Но на заводе контролёров этих не было вообще. Когда меня вызвали первый раз в цех, я шёл с лёгкой душой: что там могли предъявить эти чахлые слесаришки такому большому конструктору? В цехе меня ждала приятная неожиданность: я увидел своего одногруппника Борю Илькина, стоящего в группе поджидающих меня слесарей. Улыбаясь, он протянул мне руку:
– Здорово, а я смотрю на чертежах – А. Рейн, думаю, неужто ты? Точно ты. Давно ты к нам в техотдел устроился?
– Да месяца три уже.
– Ну, хорошо. Знакомьтесь, мужики, однокашник мой, в институте учимся вместе.
Познакомились, стали разбираться с причиной вызова, глянув, я охренел, если не сказать хуже, – накосячил я дико. Верхняя и нижняя плиты штампа, в котором надо было штамповать деталь, изображённую на чертеже, были изготовлены, но отштамповать её в этом штампе было невозможно. Как я такое нарисовал, я сам понять не мог. Деталь была довольно габаритной относительно тех, на какие мне приходилось проектировать оснастку в последнее время, при штамповке её заготовку надо было несколько раз переместить в штампе, каждый раз позиционируя на упоры, да вот только плиту я по привычке взял очень маленькую и разместить их было на ней негде. Немного покумекав, я понял, что положение, в которое я угодил благодаря собственному наплевательскому отношению, не критично, всё можно было исправить малыми силами: надо прикрепить к плите штампа кронштейн, по которому можно будет перемещать заготовку, и при этом на нём же разместить необходимые упоры. Сообразив это, я сказал:
– Да ерунда, сейчас всё исправлю, – и объяснил, что я предполагаю сделать.

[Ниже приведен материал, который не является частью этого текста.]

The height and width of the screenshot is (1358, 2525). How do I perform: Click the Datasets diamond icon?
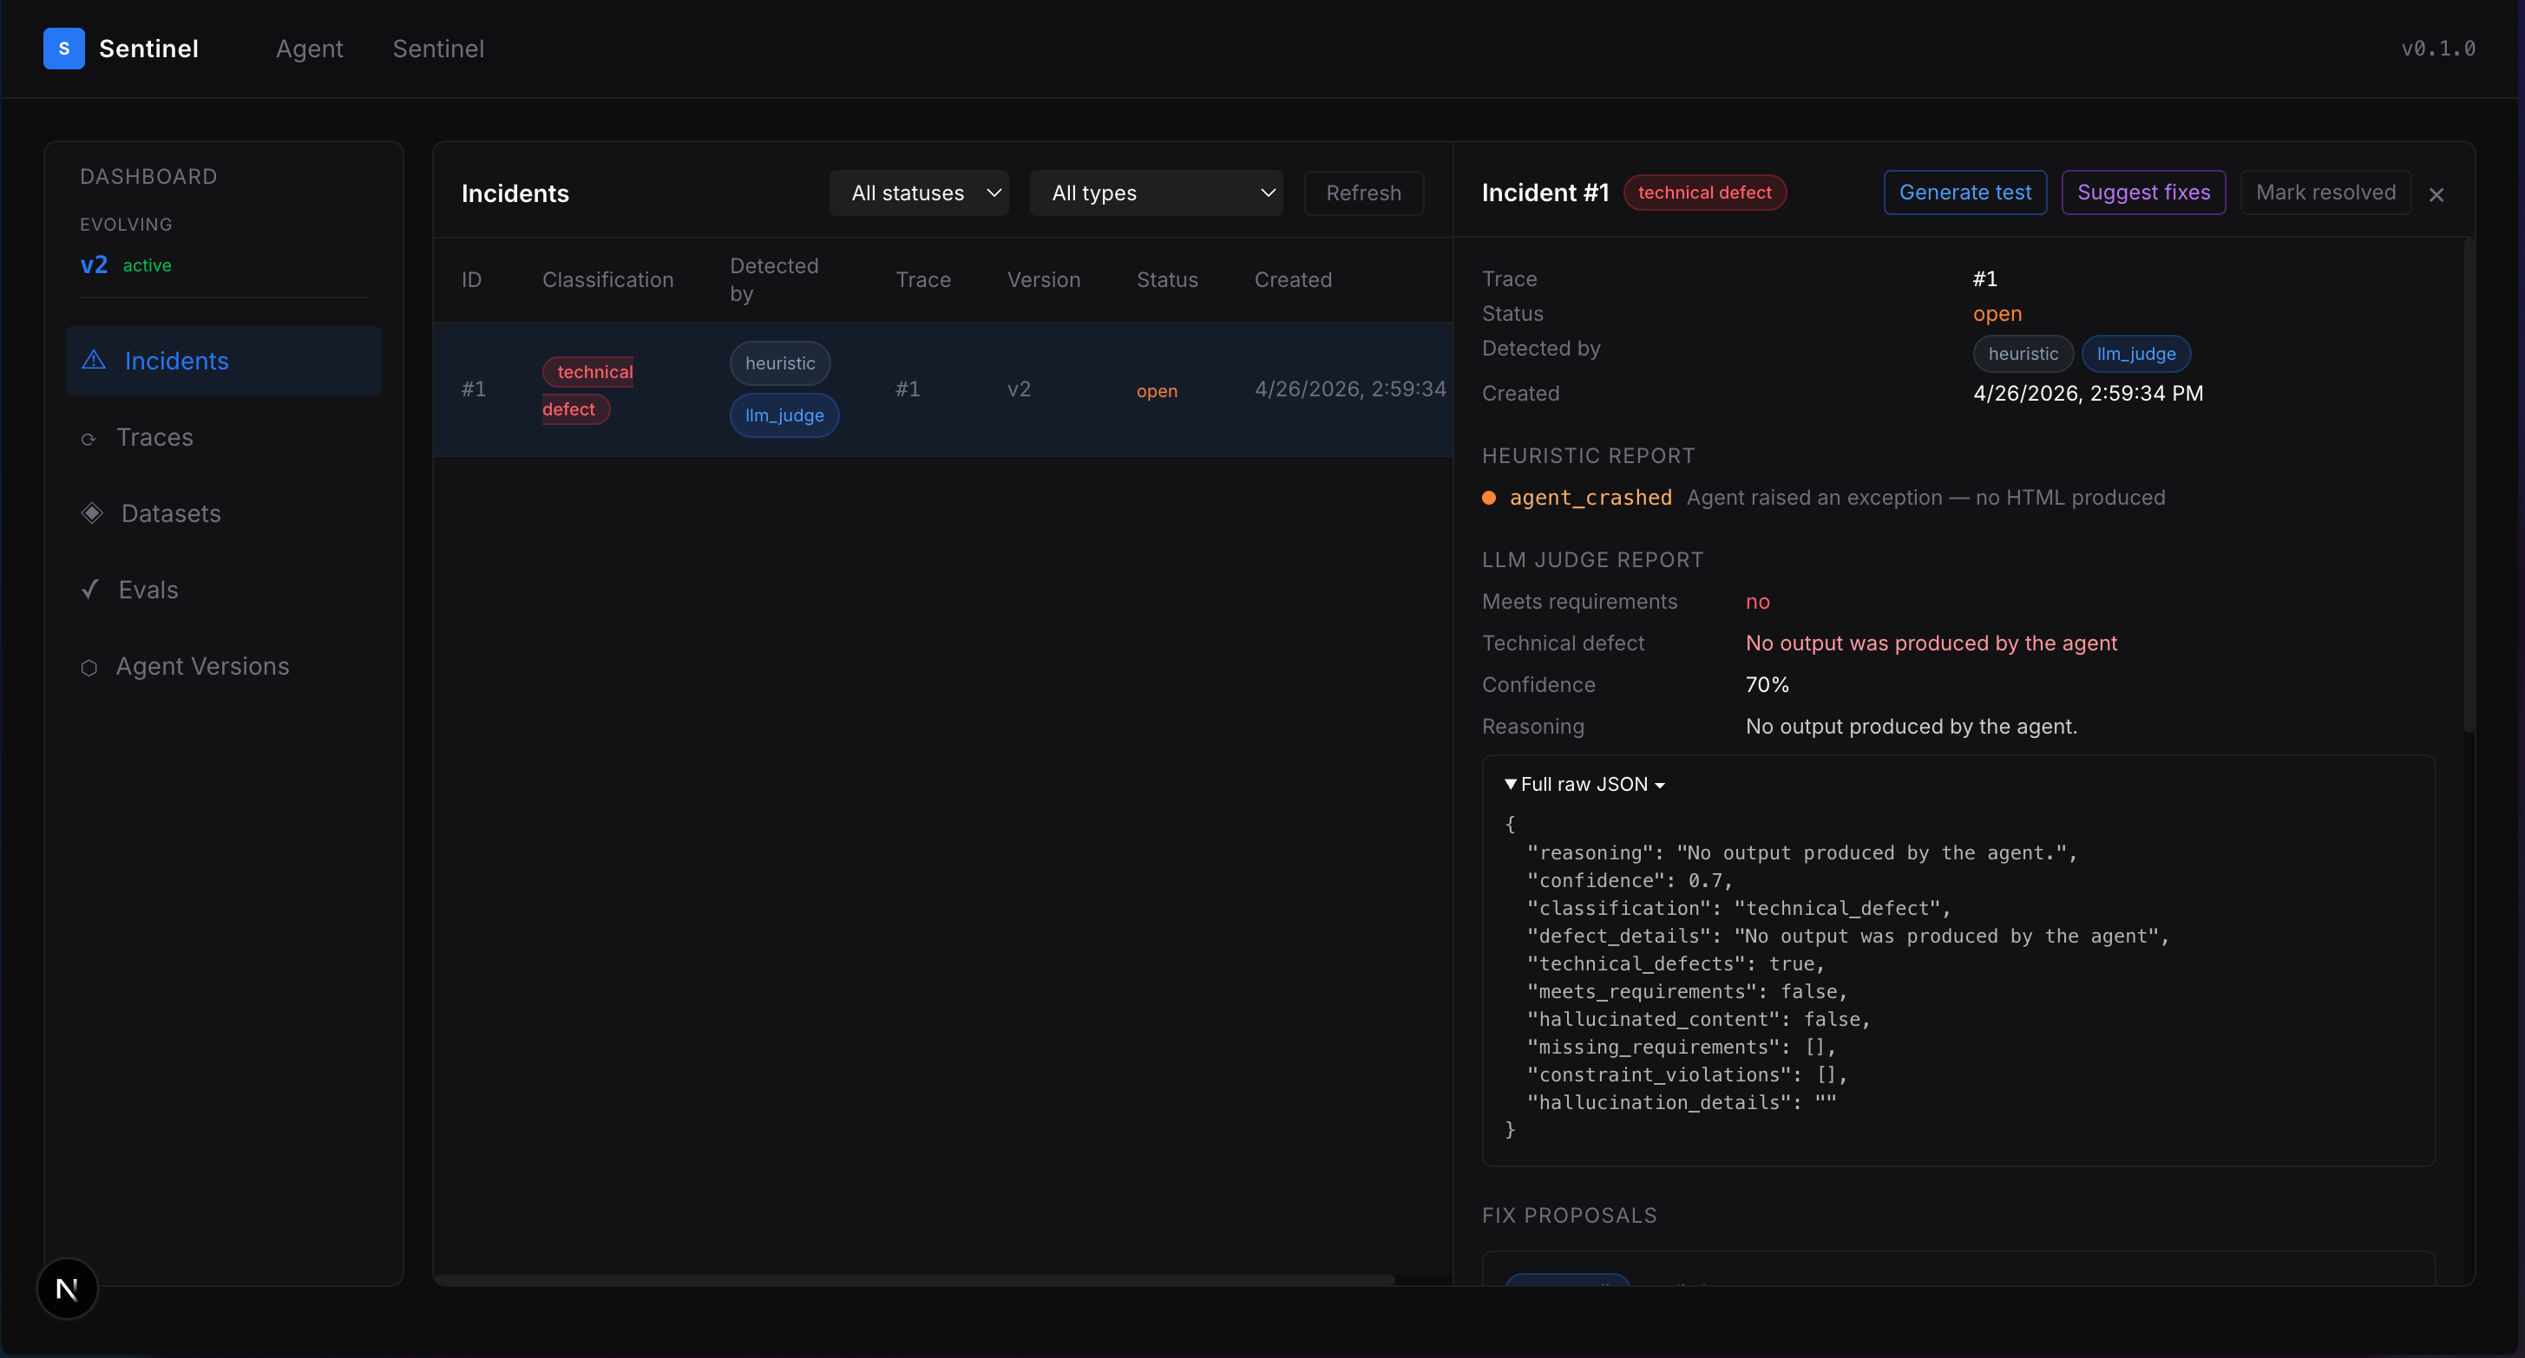click(92, 513)
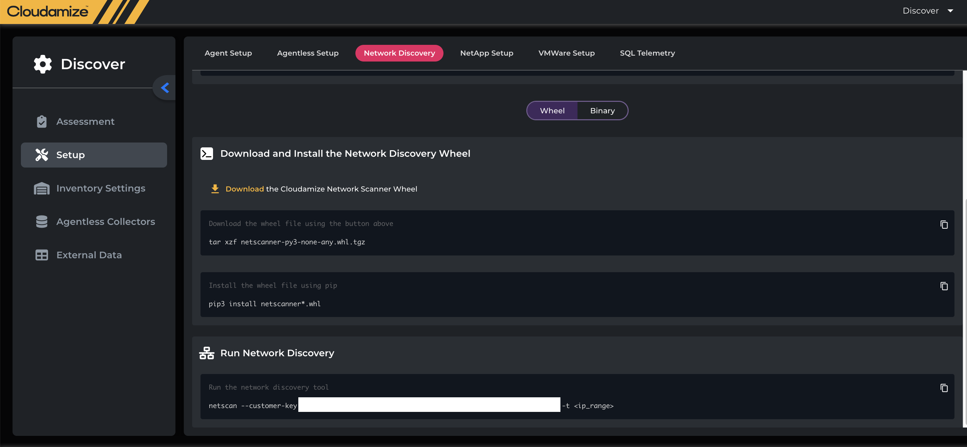This screenshot has height=447, width=967.
Task: Click the Assessment clipboard icon
Action: 42,122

Но всё оказалось сложнее, чем я предполагал, и один из мужиков это растолковал:
– Да, это ты толково придумал, только быстро не выйдет и не так просто.
– А почему?
– Да порядок у нас такой. Штамп уже практически готов, чтобы внести исправления, надо его частично разобрать, это, по сути, пустяки, но по действующему порядку техотдел должен отозвать чертежи, чтобы внести исправления, а это значит, что в чертежах ошибка. Дело не только в тебе, так-то с тебя резанули бы квартальную, может быть, даже не целиком, но чертежи-то отдел пропустил, оснастка ушла в изготовление с ошибкой, а это уже весь отдел накажут, у нас же соцсоревнование между подразделениями, тебе житья в отделе полгода не будет, бабы ваши тебя разжуют и выплюнут.